Rocks Forschung zeigt, dass der digitale Reifegrad der Branche bislang nur durchschnittlich ist. Künstliche Intelligenz, Blockchain oder Predictive-Maintenance-Ansätze werden kaum flächendeckend eingesetzt. Hemmnisse liegen weniger in der Technik als in der Mentalität: kulturelle Vorbehalte, Widerstände gegen Veränderung und fehlende Umsetzungskompetenz bremsen den Fortschritt. Auffällig ist die Wahrnehmungslücke zwischen Führungskräften und Mitarbeitenden – erstere überschätzen meist den Digitalisierungsstand ihrer Unternehmen, während letztere die praktischen Defizite im Alltag unmittelbar erfahren. Daraus ergibt sich ein klarer Befund: Digitalisierung ist kein reines Technologie-, sondern vor allem ein Kulturthema. Nur wenn Strategie, Datenmanagement und Organisationskultur gemeinsam gedacht werden, kann der Wandel gelingen – Rock veranschaulicht dies mit einem „Raketenmodell“ der gif (Gesellschaft für Immobilienwirtschaftliche Forschung), in dem alle drei Triebwerke der digitalen Transformation gleichzeitig zünden müssen.

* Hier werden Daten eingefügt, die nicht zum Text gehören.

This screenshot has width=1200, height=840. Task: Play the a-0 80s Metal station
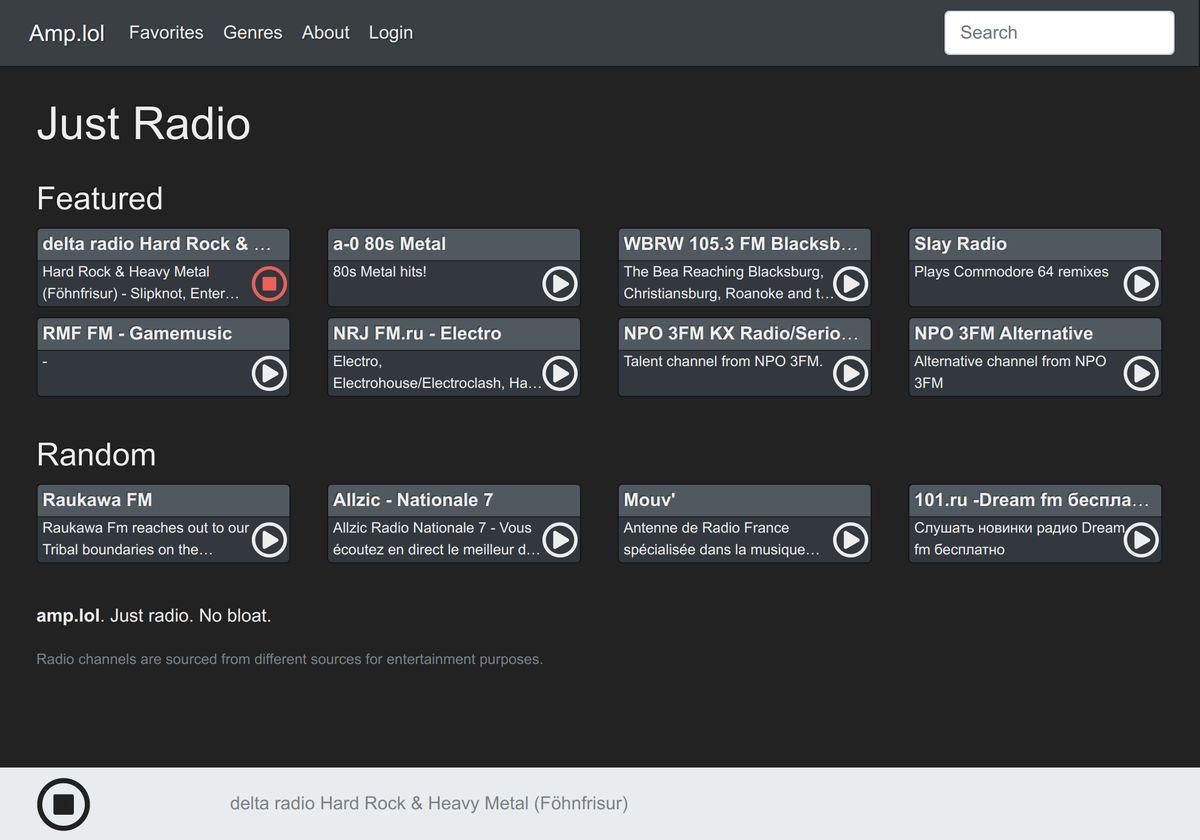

Der kulturelle Wandel, der jeder Transformation innewohnt, betrifft vor allem Führung und Zusammenarbeit. An die Stelle klassischer Hierarchien treten agile Formen der Kooperation, interdisziplinäre Teams und eine offene Fehler- und Lernkultur. Führungspersonen werden zu Coaches, deren Kernkompetenzen weniger in Fachwissen, sondern in Kommunikation, Empathie und Resilienz liegen. In der von Rock zitierten BANI-Welt – brüchig, ängstlich, nichtlinear, unverständlich – zählt nicht mehr Kontrolle, sondern Orientierung. Menschen rücken als Innovationstreiber ins Zentrum, und der Erfolg eines Unternehmens misst sich zunehmend an seiner Fähigkeit, Vertrauen, Sinn und Lernfähigkeit zu fördern.

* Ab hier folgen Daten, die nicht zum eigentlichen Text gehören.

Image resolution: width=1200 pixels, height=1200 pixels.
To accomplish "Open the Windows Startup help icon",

Gleichzeitig verändern sich die Marktstrukturen. Neben etablierten Bestandshaltern treten PropTech- und Plattformunternehmen auf, die mit datenbasierten Geschäftsmodellen und Konzepten wie „Space as a Service“ neue Flexibilität schaffen. Mietverträge werden kürzer, Nutzungen temporärer, Gebäude multifunktionaler. Die Nutzerinnen und Nutzer selbst werden zu Co-Produzent:innen urbaner Räume: Ihr Verhalten entscheidet über Nachfrage, Flächengestaltung und letztlich über den Wert einer Immobilie. Eigentümer dagegen wandeln sich zu Ermöglichern, die durch Offenheit und Kooperation nachhaltige, sozial integrierte und wirtschaftlich tragfähige Stadtentwicklung ermöglichen. Transformation, so Rock, entsteht nur, wenn digitale Innovation, kultureller Wandel und gesellschaftliche Verantwortung zusammenwirken.

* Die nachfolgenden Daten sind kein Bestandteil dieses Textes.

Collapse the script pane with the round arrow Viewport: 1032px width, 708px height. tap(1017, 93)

Ausblick: Die hybride, resiliente und partizipative Stadt
Rock fasst die Zukunft der Urbanität als hybrides Zusammenspiel von physischem Raum, digitaler Infrastruktur und sozialem Gefüge: klimaangepasst und sicher, partizipativ gestaltet, mit einer Immobilienwirtschaft, die digitale Geschäftsmodelle skaliert, KI sinnvoll einsetzt und ESG als Werttreiber versteht. Eigentum bleibt wichtig – aber als Enabler für lebendige, gemischte und nachhaltige Quartiere.